La couturière a décrit plusieurs robes imprimées et colorées avec des corsages verticaux alors qu'Eloïse écoutait attentivement tandis que Ginelle restait prudente, attentive à regarder les passants passer devant la grande fenêtre, craignant de voir une silhouette effrayante et familière.
Elle était étonnée qu'Eloïse se donne tant de mal pour lui fournir une telle garde-robe. Cette liste comprenait des tenues et des séjours, des robes et des jupons, y compris des chapeaux, des chaussures et toutes sortes d'accessoires, des choses qu'elle n'aurait jamais imaginé porter.
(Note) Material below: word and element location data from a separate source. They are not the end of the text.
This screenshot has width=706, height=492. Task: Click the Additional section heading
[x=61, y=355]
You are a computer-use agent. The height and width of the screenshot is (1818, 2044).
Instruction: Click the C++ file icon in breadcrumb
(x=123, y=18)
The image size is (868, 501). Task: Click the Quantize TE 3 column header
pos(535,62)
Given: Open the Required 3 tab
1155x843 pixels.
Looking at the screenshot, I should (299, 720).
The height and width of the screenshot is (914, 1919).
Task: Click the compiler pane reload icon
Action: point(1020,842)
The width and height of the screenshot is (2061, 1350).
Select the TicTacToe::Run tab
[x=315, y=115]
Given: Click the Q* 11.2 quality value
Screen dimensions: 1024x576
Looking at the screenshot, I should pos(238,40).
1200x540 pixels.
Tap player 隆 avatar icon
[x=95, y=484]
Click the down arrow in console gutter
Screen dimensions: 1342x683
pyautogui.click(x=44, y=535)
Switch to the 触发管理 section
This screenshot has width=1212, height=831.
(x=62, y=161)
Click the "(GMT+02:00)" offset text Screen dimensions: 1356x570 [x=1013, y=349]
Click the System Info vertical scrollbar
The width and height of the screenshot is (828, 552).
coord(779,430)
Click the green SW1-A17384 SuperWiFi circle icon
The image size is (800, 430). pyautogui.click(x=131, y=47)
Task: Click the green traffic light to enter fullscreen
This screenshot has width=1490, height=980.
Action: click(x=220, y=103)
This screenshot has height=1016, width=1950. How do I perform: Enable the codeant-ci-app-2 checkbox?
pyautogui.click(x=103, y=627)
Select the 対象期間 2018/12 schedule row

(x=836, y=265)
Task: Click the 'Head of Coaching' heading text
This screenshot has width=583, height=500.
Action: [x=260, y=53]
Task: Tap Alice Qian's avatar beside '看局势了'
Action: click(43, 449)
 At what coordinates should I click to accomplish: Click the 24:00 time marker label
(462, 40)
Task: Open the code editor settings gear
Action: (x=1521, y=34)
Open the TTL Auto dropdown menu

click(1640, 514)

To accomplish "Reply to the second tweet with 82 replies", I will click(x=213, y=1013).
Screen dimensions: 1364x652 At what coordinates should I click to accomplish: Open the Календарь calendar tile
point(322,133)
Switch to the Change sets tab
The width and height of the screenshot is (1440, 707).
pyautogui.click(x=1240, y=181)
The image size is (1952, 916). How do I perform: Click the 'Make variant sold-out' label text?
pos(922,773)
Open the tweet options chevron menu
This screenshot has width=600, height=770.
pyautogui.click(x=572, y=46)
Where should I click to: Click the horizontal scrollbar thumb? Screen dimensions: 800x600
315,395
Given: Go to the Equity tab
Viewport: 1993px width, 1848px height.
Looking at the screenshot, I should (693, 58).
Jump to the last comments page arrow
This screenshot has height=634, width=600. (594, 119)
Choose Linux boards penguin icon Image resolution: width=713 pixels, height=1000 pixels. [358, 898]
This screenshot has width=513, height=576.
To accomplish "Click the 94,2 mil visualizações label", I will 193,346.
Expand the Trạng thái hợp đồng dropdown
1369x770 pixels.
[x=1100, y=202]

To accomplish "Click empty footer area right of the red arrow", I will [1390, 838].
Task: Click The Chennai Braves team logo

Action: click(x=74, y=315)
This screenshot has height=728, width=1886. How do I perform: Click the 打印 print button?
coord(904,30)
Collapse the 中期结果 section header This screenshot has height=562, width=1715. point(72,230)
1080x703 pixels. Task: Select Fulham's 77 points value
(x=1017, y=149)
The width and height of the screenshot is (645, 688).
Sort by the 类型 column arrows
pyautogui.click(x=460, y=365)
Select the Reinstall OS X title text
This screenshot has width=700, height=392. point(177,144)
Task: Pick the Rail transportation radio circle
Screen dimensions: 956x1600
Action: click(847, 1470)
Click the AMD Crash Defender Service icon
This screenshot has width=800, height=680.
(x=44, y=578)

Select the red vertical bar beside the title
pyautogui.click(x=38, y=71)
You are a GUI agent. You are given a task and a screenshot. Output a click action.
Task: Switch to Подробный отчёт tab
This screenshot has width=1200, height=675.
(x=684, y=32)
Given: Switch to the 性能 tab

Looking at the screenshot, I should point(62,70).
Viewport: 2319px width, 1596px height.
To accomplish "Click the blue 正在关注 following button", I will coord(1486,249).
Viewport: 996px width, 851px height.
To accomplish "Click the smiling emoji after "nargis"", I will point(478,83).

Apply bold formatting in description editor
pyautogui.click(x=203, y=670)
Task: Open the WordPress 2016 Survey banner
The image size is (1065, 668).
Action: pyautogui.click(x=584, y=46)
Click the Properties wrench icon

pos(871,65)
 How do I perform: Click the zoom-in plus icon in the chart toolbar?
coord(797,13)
Lorsqu'elles quittèrent la couturière avec sa très longue liste de travaux d'aiguille, Eloïse prit la main de Ginelle et elles descendirent la rue. D'une manière ou d'une autre, tenant cette main plus large dans la sienne, elle avait un sentiment d'appartenance, d'estime de soi. Eloïse ne remplacerait jamais la mère qu'elle n'a jamais connue, mais Eloïse était intervenue pour s'occuper d'un enfant pauvre, la prenant sous sa garde comme s'ils étaient les parents les plus chers. Aussi rapidement que cette chaleur s'est propagée dans sa poitrine, elle a rapidement diminué lorsqu'une pensée rapide et rationnelle lui est venue à l'esprit. Elle n'appartiendrait jamais légitimement à Eloïse. Elle n'appartenait pas à son monde. Elle avait eu peur de faire confiance à un parfait inconnu, mais d'une manière ou d'une autre, Eloïse avait rapidement gagné sa confiance et son dévouement, elle l'avait accueillie dans sa vie aristocratique sans même y penser.
Tout comme le marchand l'avait appelée la veille, elle n'était qu'un rat des rues. La fille d'un forgeron abandonnée dans la rue. Ses veines n'étaient pas d'un sang aristocratique et elle n'était rien d'autre qu'une imposture au manoir d'Ashford. Elle comprenait maintenant parfaitement le dégoût et la haine d'Ingrid. Elle n'était rien d'autre qu'une fraude pour la bonne et pouvait-elle la blâmer ? Pourquoi Ingrid, une femme de ménage, devrait-elle servir un humble rat des rues ?
Sentant que quelque chose n'allait pas, Eloïse tira légèrement sur la main de Ginelle, "Qu'est-ce qui te dérange, ma chérie?"
Ginelle s'arrêta, mordillant sa lèvre inférieure avant de finalement évacuer ses pensées. « Vous m'avez tant donné. Je ne suis pas de sang privilégié. Je ne suis pas digne de votre bonté.
« C'est ça qui te dérange ? demanda Éloïse, perplexe. « N'as-tu pas remarqué que le rang social n'a aucune importance pour moi ? Le visage d'Eloïse changea avec cette douleur bien trop familière sous la surface et elle le cacha rapidement au regard observateur de Ginelle.